「虐殺あった」ウクライナ「裁き求める」民間人410人遺体確認「戦争犯罪」非難

 ロシア軍が撤退したウクライナの首都キーウ(キエフ)近郊で民間人の深刻な犠牲が明るみに出て、「戦争犯罪」と国際非難が巻き起こった。ウクライナ当局は虐殺や拷問があったと立証するため、遺体の司法解剖や捜査を進め、国際刑事裁判所に裁きを求めると3日、発表した。キーウ州では民間人410人の遺体が確認された。ロシアは民間人殺害への関与を否定した。

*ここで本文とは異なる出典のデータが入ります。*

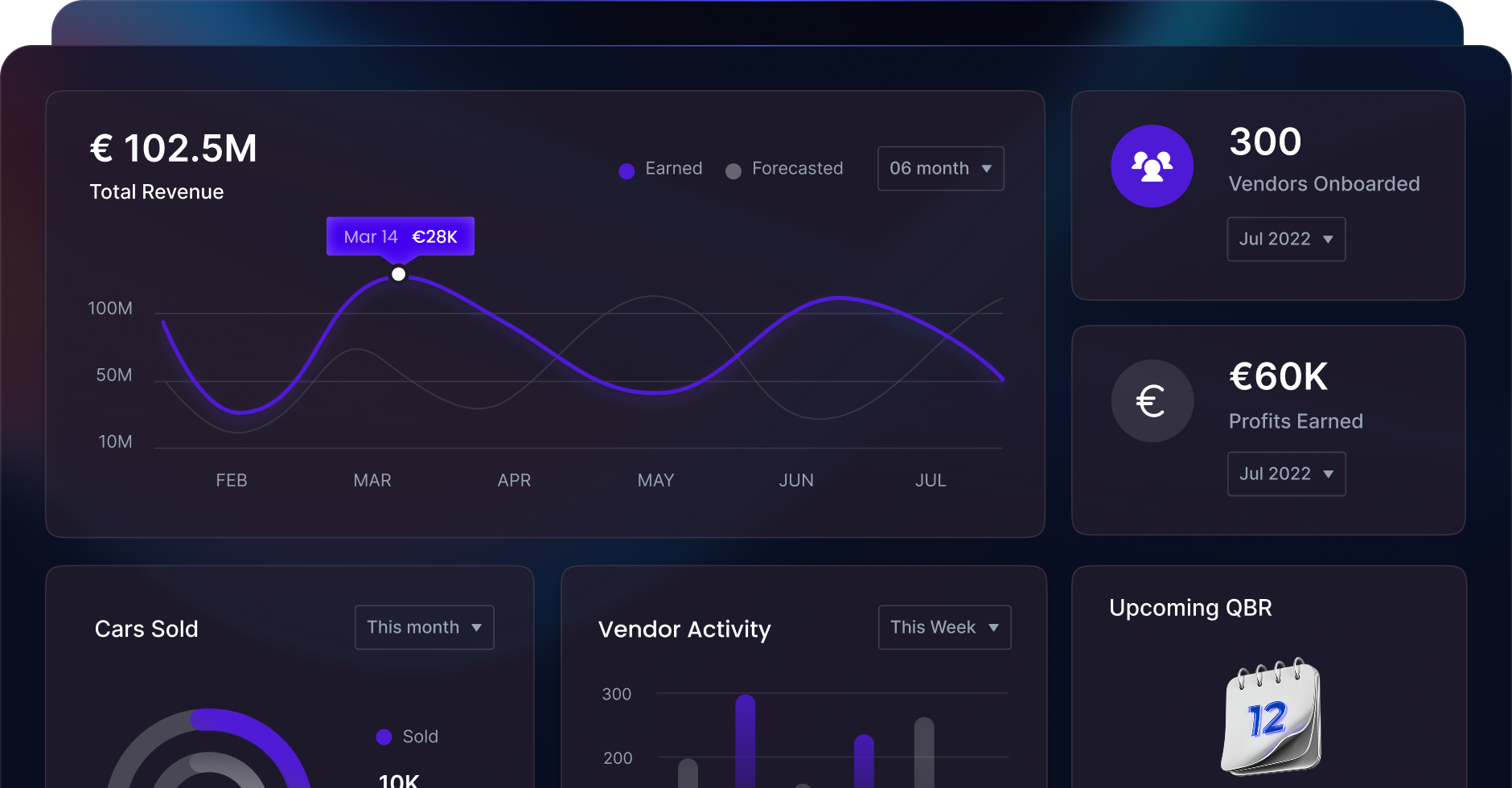The width and height of the screenshot is (1512, 788).
Task: Toggle the Forecasted legend dot
Action: click(733, 170)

 フランスのマクロン大統領は4日、キーウ近郊ブチャでの多数の市民の殺害は戦争犯罪だとし、ロシアへの追加制裁が必要だと強調。欧州連合(EU)がロシア産石炭・石油の禁輸措置を取る可能性に言及。ロイター通信によると、ドイツのランブレヒト国防相も3日、EUとしてロシアからの天然ガス禁輸を議論すべきと訴えた。

 ブチャの副市長は、ロシア軍の撤退後に確認した市民約300人の遺体のうち約50人は処刑されたと述べた。ロイターは、頭部を撃たれた平服の男性3人の遺体を確認。1人は至近距離から射撃された痕跡があった。ロシア軍に拘束された夫が拷問され、切断された遺体で見つかったと訴える証言も報じた。

 ウクライナのベレシチューク副首相は3日、拘束されたキーウ州の村長がロシア軍に殺害されていたと発表。また、全国で11自治体の首長が拘束されていると説明した。ロシア軍は制圧地域で非協力的な首長を相次いで連行している。